Les vicissitudes de la deuxième guerre mondiale et les violents attentats mis en œuvre par des israélites amenèrent Londres à abandonner. Je me souviens de la surprise causée par la nouvelle qui nous fut communiquée par le ministre Sforza, lui-même l’ayant apprise de Bevin.
L’Italie ne faisait pas encore partie de l’ONU (on ne nous a admis qu’en 1955) et nous n’étions pas tenus au courant de ce qui se décidait à New York. Il y a quelque fondement à penser que la décision simultanée de la naissance de l’État israélien et de l’État arabe (qui n’avait pas été défini sans équivoque) a été hâtive et peut-être, étant données les circonstances, téméraire. Il est sûr qu’en laissant leur hostilité à Israël s’exprimer à travers des réactions inconsidérées, les palestiniens ont mis en mouvement un engrenage dont encore aujourd’hui, on à de la peine à imaginer l’issue.
J’ai participé plusieurs fois à des réunions ad hoc, y compris deux entretiens triangulaires entre anciens combattants israéliens, palestiniens et jordaniens. Le souci de trouver les éléments d’une solution est répandu, mais le manque de confiance et la confusion restent dominants.
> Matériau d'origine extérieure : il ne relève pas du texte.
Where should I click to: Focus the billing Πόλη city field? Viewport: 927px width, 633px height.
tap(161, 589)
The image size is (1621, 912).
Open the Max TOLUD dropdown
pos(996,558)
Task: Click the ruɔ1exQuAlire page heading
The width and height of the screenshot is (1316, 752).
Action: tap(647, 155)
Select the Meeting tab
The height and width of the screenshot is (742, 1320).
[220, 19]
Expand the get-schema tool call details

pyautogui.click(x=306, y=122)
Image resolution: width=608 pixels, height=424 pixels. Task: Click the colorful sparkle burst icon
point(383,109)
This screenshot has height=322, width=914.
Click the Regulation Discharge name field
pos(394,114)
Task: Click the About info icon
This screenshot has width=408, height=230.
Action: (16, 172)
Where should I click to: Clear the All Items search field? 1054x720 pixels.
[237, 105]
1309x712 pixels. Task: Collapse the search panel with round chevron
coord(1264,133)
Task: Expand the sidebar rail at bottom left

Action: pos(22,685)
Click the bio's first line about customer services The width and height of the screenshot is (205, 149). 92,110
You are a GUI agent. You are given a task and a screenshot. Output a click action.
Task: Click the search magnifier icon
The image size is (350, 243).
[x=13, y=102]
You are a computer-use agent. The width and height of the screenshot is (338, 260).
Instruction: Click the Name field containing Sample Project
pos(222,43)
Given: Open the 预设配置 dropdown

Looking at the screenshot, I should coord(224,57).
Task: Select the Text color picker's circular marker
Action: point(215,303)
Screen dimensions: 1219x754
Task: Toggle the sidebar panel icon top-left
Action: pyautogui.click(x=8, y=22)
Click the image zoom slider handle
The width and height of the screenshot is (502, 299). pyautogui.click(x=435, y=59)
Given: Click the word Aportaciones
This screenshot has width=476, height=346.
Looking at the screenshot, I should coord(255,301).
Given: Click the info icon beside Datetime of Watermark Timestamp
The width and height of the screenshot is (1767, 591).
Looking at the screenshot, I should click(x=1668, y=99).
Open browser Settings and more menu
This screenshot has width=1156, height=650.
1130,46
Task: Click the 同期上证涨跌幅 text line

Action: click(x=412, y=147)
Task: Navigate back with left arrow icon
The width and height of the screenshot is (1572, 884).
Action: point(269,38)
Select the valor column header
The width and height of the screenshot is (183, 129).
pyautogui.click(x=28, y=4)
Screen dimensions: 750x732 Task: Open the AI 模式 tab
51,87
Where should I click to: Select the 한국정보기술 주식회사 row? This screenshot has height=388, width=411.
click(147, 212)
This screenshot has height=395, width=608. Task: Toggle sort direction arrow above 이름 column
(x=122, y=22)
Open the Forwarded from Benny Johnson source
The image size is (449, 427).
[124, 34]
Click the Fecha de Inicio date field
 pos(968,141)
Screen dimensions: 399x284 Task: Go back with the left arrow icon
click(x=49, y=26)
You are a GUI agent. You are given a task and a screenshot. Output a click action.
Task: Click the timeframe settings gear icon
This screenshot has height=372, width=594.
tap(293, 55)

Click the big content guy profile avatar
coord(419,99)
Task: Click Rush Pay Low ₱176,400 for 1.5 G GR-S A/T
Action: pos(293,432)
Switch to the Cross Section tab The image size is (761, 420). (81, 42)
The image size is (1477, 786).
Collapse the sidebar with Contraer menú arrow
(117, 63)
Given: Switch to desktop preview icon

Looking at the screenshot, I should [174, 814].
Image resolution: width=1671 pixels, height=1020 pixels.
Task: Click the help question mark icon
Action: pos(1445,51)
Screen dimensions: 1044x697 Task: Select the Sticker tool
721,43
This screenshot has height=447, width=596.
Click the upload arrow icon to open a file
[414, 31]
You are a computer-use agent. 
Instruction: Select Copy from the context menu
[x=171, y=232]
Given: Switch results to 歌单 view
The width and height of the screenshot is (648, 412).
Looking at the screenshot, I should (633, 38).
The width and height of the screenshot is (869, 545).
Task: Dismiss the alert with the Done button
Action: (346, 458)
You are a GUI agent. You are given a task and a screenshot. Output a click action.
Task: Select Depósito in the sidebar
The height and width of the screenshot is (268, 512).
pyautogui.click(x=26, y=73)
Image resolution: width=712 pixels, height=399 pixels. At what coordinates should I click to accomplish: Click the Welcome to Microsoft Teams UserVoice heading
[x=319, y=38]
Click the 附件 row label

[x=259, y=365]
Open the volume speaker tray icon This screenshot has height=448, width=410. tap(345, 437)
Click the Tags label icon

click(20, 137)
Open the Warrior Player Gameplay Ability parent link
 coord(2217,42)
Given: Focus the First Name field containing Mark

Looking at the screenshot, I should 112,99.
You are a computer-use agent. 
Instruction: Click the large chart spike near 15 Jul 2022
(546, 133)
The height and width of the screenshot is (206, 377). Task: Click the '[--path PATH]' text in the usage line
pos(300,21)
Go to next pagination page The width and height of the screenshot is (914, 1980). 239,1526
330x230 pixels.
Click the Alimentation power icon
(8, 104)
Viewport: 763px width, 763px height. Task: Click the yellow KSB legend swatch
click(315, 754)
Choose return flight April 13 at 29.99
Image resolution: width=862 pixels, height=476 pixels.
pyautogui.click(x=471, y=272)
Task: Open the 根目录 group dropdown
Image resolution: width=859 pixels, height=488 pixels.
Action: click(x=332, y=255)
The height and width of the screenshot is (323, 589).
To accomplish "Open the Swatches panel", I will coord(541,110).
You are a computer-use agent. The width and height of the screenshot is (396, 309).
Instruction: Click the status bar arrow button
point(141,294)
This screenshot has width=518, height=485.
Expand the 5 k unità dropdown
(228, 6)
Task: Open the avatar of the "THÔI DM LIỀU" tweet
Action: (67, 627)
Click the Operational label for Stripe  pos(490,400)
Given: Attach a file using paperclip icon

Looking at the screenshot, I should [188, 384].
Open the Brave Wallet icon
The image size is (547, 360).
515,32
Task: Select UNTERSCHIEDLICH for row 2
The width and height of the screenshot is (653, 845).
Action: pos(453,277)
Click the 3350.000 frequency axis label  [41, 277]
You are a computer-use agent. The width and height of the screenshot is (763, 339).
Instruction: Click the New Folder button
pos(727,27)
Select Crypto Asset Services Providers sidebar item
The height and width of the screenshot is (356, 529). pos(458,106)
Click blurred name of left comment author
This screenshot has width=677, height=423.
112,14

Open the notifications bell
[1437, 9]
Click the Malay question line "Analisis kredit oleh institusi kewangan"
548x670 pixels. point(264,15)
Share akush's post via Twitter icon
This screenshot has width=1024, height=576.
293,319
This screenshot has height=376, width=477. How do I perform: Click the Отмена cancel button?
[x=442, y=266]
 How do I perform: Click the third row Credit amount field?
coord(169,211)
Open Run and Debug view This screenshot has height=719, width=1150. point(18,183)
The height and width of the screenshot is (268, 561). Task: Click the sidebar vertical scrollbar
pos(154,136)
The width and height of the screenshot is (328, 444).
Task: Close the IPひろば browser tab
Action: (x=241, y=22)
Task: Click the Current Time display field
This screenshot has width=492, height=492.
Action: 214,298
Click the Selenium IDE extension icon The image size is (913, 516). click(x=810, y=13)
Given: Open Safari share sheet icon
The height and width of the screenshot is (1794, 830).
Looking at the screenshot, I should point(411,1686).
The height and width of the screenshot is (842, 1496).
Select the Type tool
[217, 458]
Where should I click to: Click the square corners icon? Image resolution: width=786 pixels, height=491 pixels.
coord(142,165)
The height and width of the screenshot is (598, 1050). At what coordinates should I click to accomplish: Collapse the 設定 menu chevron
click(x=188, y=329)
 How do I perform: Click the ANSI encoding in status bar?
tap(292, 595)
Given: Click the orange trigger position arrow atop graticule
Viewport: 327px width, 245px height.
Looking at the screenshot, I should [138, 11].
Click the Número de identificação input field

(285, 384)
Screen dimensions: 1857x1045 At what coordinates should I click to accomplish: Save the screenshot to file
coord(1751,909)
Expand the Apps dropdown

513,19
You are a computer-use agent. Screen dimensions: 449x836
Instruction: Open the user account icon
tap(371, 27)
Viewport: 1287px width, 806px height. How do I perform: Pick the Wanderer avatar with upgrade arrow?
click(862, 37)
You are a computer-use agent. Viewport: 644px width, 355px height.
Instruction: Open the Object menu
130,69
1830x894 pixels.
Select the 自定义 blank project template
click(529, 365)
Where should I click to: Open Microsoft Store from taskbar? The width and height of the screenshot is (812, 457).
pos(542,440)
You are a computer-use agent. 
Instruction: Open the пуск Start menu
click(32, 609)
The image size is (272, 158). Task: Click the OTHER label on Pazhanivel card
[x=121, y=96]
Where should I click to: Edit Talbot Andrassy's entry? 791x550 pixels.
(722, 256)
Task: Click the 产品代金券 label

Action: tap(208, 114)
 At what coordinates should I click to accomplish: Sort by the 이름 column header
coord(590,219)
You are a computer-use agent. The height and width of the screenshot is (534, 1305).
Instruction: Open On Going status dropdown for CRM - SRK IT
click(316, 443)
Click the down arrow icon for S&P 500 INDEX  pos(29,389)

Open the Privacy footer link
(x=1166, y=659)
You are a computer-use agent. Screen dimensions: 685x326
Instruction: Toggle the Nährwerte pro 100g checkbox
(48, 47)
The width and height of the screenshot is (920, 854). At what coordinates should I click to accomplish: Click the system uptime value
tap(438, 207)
Sharon lui-même, qu’on ne peut certes pas soupçonner de sympathie pour les palestiniens, a suscité de grands espoirs en prenant des décisions courageuses à propos des colons de Gaza, mais il a défendu en même temps le projet du “mur” qu’il est difficile de ne pas rapprocher des souvenirs négatifs des ghettos.
Dans les dernières semaines, on a plusieurs fois vu paraître dans les journaux les noms de villes chères à la tradition chrétienne comme Nazareth et Cana.
La ville de la Vierge, qui avait été il y a quelques années le théâtre de graves affrontements, y compris l’occupation de la basilique, vient d’être la cible d’engins explosifs meurtriers. À son tour, Cana – la ville du si doux premier miracle que Jésus a fait par affection envers de jeunes époux – a subi un bombardement dans lequel s’est répété le massacre des Innocents.
Par tradition, la politique étrangère italienne de l’après-guerre refuse la prétention de ceux qui veulent voir dans le conflit du Moyen-Orient un affrontement entre anges et démons. Ce sont deux peuples qui cherchent désespérément – qu’ils l’admettent ou non – un point de rencontre qui à la fin, ne pourra pas ne pas être trouvé. Alors on fera tristement le compte de tant de massacres inutiles.